The pharmacokinetics of ofloxacin, desmethyl ofloxacin and ofloxacin N-oxide in haemodialysis patients with end-stage renal failure.

Six patients with end-stage chronic renal failure undergoing haemodialysis were given ofloxacin (600 mg) orally and blood samples were taken at intervals up to 32 h. In four patients samples were also taken before and after haemodialysis. Serum concentrations of ofloxacin, desmethyl ofloxacin and ofloxacin N-oxide were measured by HPLC. The drug was well tolerated.
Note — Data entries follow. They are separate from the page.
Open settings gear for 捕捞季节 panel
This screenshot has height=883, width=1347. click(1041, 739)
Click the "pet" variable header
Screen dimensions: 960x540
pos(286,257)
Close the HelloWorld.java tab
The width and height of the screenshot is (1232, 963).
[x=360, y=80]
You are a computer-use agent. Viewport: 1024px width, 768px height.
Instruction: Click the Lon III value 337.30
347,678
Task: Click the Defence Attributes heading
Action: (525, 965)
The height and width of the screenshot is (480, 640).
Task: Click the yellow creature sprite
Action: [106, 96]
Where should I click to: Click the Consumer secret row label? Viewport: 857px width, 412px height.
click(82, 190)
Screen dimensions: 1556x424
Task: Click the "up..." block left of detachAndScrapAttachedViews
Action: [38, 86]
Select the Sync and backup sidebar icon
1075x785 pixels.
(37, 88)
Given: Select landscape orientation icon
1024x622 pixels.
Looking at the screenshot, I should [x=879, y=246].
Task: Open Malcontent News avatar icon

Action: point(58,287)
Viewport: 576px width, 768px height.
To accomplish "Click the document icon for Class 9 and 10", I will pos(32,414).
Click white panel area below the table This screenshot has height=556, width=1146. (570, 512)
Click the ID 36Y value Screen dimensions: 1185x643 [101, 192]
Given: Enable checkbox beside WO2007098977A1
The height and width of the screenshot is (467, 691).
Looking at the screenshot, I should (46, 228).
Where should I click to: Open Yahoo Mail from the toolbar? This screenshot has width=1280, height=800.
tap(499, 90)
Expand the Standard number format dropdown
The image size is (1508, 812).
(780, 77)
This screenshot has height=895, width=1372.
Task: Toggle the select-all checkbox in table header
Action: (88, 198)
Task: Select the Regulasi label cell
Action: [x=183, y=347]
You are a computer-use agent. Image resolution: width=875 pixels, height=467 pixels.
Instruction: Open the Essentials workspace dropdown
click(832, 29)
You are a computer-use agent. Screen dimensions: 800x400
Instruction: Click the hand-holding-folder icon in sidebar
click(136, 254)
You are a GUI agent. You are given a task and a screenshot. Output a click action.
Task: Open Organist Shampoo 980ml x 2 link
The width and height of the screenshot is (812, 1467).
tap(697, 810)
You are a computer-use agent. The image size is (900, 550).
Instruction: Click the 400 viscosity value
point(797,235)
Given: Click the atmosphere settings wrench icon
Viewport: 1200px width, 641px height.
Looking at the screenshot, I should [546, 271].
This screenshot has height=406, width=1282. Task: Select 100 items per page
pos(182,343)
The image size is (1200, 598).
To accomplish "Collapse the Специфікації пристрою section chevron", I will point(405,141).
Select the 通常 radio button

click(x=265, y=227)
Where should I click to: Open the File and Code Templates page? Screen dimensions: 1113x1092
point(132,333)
Mean pharmacokinetic parameters for ofloxacin were Cmax 5.5 h (S.D. 1.97 h), Tmax 3.9 h (S.D. 3.25 h), T1/2 28 h (S.D. 17.37 h), AUC0-24 83.1 mg/1 h (S.D. 32.69 mg/l h). The desmethyl metabolite was produced in all patients but only half produced N-oxide. Cmax values were 0.21 mg/l (desmethyl) and 0.37 mg/l (N-oxide). Ofloxacin and desmethyl ofloxacin were variably and only slightly removed by haemodialysis whilst ofloxacin N-oxide was not removed at all. These results confirm that dosage reduction of ofloxacin is required in haemodialysis patients. Therapeutic drug monitoring by HPLC is recommended because of the observed variability in absorption and plasma half life.